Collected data
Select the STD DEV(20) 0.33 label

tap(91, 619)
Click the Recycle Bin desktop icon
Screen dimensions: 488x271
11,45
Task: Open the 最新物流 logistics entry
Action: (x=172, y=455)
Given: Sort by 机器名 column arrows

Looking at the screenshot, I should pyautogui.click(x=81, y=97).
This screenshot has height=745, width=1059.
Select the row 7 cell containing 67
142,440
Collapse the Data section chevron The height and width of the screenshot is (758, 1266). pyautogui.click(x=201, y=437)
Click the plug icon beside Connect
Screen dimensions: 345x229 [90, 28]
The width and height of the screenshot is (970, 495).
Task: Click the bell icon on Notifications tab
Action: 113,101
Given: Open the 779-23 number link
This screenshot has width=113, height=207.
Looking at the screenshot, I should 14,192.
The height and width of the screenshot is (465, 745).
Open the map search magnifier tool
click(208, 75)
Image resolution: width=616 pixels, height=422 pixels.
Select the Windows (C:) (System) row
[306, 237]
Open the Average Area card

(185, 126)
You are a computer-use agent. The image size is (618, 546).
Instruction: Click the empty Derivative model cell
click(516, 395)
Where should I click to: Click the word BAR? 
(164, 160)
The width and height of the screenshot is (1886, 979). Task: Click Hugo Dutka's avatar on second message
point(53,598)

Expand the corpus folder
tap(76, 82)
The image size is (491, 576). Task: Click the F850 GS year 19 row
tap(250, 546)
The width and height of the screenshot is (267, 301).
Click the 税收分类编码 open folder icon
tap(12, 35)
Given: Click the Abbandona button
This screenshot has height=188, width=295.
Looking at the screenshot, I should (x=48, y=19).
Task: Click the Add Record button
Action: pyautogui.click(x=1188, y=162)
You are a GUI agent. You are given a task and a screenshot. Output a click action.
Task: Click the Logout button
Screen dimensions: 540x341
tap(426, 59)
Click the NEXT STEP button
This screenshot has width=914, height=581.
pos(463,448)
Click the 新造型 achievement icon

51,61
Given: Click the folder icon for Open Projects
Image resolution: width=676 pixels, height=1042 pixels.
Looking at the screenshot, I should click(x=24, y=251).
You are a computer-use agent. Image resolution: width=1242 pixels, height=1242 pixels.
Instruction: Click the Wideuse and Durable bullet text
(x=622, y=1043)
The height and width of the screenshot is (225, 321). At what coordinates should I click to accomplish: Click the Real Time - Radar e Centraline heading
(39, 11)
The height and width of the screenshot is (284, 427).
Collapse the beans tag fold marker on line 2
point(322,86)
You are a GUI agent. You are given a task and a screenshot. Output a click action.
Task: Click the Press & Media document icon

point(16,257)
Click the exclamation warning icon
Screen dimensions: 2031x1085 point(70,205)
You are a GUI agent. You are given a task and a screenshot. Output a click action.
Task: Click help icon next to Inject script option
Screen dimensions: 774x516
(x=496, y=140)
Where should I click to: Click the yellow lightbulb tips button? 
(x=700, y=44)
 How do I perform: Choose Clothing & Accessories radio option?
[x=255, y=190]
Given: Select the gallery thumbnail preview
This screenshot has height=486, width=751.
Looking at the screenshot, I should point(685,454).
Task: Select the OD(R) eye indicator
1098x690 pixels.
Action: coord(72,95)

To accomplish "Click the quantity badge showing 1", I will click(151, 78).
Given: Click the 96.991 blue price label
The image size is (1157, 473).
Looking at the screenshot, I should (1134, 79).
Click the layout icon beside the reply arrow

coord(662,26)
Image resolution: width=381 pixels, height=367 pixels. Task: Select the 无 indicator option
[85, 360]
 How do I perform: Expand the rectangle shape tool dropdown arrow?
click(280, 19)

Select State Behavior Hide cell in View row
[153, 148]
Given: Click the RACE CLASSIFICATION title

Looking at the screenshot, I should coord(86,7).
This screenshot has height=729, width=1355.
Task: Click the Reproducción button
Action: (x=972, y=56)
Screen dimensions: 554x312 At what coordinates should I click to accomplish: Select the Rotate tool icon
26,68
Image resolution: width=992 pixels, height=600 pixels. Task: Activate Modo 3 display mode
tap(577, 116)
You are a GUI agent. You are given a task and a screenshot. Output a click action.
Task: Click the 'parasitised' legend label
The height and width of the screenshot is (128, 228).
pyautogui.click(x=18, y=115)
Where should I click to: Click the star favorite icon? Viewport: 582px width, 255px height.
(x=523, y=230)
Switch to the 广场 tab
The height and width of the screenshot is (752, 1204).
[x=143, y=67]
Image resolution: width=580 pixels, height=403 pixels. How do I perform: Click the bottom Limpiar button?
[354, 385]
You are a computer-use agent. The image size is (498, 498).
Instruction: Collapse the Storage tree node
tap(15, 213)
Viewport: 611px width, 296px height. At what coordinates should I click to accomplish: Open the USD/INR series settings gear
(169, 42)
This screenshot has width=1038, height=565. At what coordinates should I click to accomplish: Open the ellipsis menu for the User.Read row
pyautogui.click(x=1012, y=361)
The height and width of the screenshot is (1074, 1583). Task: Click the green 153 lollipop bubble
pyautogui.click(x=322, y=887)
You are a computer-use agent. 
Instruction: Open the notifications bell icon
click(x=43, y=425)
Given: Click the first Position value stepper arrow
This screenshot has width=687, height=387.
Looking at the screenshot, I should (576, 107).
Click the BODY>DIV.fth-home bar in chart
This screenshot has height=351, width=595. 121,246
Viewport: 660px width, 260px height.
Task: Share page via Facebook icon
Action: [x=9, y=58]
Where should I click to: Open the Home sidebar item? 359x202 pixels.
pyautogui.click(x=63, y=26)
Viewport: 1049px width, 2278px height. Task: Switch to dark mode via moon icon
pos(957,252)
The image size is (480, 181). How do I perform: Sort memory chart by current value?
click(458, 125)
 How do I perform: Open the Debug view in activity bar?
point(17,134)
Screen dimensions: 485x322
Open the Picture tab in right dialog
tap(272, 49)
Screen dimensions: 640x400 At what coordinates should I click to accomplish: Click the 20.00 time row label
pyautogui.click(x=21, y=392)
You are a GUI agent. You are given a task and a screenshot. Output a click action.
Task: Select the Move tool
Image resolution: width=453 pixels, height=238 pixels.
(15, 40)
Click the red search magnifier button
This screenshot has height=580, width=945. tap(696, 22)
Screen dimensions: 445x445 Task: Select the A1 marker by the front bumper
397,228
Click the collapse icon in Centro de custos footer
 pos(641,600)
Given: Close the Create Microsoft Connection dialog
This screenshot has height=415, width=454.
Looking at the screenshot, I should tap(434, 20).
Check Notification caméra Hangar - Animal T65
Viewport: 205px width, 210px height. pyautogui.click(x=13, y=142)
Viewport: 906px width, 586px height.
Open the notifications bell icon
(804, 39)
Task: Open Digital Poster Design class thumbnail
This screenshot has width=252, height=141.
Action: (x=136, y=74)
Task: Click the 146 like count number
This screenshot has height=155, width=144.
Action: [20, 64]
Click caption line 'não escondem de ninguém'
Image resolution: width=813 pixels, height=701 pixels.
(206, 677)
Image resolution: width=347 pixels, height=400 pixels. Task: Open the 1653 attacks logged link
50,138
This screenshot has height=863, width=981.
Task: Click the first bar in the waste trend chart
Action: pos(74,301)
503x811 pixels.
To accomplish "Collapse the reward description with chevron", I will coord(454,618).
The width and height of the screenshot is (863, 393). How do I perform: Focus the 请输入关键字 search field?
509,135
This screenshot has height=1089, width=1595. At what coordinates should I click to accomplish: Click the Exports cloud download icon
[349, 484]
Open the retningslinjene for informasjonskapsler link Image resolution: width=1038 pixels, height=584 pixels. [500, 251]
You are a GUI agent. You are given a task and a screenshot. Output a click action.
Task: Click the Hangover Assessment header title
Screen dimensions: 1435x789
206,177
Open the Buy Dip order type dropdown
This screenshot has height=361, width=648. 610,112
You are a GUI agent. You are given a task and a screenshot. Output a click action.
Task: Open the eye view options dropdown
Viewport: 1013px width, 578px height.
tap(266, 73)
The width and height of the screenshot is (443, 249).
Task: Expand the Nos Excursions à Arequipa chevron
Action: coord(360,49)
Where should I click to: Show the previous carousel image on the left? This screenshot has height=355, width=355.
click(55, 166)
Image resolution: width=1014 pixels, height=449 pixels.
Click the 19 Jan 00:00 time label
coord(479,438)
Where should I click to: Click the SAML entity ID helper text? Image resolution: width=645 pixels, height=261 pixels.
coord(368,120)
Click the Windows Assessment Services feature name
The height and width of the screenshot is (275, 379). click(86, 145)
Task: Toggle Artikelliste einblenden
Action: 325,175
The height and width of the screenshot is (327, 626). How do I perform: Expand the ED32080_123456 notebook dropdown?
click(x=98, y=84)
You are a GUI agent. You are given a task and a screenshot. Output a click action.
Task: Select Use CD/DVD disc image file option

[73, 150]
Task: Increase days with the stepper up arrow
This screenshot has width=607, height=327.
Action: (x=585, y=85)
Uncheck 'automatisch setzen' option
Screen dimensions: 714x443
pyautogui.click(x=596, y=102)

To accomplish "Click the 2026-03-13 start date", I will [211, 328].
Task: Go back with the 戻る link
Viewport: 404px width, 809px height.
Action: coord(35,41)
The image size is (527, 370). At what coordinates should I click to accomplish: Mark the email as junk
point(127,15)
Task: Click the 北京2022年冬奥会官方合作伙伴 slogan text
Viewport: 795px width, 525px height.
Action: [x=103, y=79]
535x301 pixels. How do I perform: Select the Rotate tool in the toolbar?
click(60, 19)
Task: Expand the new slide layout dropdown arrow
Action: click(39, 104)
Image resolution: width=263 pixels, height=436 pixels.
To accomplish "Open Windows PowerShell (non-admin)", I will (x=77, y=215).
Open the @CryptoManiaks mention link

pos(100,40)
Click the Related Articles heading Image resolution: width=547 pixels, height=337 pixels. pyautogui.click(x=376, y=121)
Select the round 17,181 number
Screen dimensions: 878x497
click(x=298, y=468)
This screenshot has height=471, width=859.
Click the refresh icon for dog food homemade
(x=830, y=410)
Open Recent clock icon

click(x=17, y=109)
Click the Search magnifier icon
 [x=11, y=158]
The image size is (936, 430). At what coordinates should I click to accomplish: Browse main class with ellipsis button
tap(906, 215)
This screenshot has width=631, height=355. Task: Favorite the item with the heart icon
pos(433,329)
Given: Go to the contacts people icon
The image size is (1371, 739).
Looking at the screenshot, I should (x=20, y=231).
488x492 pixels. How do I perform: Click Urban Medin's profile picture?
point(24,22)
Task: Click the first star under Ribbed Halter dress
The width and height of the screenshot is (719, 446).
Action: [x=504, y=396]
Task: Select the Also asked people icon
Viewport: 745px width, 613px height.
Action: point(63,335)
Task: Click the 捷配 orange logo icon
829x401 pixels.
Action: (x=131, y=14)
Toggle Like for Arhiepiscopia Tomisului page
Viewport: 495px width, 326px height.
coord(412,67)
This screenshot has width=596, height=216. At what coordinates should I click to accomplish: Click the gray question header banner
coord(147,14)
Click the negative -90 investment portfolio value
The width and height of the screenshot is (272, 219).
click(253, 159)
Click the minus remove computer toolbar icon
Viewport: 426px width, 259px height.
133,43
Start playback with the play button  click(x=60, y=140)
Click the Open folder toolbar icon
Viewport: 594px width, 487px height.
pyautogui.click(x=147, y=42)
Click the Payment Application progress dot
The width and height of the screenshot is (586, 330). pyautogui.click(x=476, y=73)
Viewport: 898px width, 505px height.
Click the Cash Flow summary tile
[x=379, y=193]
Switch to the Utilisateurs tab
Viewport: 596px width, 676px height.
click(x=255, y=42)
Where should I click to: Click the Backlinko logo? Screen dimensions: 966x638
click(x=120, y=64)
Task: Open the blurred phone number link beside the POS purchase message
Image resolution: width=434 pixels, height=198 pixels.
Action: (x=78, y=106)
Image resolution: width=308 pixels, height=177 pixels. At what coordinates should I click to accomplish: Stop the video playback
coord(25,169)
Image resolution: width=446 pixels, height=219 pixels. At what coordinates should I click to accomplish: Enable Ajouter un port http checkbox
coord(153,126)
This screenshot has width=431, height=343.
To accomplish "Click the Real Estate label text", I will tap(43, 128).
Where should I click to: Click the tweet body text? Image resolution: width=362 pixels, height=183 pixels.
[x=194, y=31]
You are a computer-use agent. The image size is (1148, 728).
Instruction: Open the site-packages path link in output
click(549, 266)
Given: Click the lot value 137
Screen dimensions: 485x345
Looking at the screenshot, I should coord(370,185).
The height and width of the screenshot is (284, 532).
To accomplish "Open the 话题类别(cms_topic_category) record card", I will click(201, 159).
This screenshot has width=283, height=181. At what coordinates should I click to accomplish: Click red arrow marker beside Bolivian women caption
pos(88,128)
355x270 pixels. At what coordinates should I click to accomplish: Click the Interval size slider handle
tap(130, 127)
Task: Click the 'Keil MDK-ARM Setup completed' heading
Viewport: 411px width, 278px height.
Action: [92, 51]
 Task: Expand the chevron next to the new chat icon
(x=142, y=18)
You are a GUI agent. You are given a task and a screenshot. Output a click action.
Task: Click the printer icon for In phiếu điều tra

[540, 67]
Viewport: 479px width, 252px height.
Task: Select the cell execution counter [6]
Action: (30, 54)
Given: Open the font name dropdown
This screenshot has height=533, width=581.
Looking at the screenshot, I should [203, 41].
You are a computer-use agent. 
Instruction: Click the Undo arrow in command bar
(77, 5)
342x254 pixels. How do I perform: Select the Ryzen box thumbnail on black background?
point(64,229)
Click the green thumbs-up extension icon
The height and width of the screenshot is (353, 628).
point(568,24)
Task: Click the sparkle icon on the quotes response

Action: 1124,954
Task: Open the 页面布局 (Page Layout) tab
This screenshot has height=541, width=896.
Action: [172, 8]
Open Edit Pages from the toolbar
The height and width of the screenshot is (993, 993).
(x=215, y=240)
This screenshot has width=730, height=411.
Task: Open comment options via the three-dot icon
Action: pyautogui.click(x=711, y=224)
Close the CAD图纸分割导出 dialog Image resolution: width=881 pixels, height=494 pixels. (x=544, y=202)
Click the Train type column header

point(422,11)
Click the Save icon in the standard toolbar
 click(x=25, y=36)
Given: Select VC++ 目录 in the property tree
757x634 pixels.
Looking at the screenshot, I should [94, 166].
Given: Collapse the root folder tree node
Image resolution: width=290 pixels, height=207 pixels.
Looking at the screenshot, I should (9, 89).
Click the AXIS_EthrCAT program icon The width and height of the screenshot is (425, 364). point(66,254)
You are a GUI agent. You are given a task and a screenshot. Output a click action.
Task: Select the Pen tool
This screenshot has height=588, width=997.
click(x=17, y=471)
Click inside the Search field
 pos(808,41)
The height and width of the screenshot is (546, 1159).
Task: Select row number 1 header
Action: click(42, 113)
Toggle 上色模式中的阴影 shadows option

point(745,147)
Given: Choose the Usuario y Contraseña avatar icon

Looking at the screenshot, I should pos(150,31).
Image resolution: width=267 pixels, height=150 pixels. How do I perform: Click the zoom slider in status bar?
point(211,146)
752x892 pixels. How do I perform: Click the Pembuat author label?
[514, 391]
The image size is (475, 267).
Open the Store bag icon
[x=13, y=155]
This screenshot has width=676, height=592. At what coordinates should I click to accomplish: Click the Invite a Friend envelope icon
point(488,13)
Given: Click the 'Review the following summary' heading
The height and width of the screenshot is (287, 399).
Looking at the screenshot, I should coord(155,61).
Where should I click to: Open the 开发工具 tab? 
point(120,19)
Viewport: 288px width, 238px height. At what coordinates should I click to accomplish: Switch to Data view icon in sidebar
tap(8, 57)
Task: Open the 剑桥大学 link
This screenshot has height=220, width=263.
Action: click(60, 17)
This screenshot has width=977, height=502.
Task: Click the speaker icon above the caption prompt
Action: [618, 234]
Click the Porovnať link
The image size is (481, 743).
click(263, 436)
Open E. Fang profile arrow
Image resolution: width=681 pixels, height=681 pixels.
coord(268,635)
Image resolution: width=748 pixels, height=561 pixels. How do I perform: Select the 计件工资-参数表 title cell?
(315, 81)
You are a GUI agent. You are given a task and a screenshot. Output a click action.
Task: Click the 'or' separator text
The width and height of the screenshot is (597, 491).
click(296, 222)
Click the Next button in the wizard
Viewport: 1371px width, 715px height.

__What you have to do__:
Can you repeat, word for word, every line above from the one containing "This screenshot has width=431, height=343." down to the one containing "The height and width of the screenshot is (284, 532).", including both?

__Your response__:
This screenshot has width=431, height=343.
To accomplish "Click the Real Estate label text", I will tap(43, 128).
Where should I click to: Click the tweet body text? Image resolution: width=362 pixels, height=183 pixels.
[x=194, y=31]
You are a computer-use agent. The image size is (1148, 728).
Instruction: Open the site-packages path link in output
click(549, 266)
Given: Click the lot value 137
Screen dimensions: 485x345
Looking at the screenshot, I should coord(370,185).
The height and width of the screenshot is (284, 532).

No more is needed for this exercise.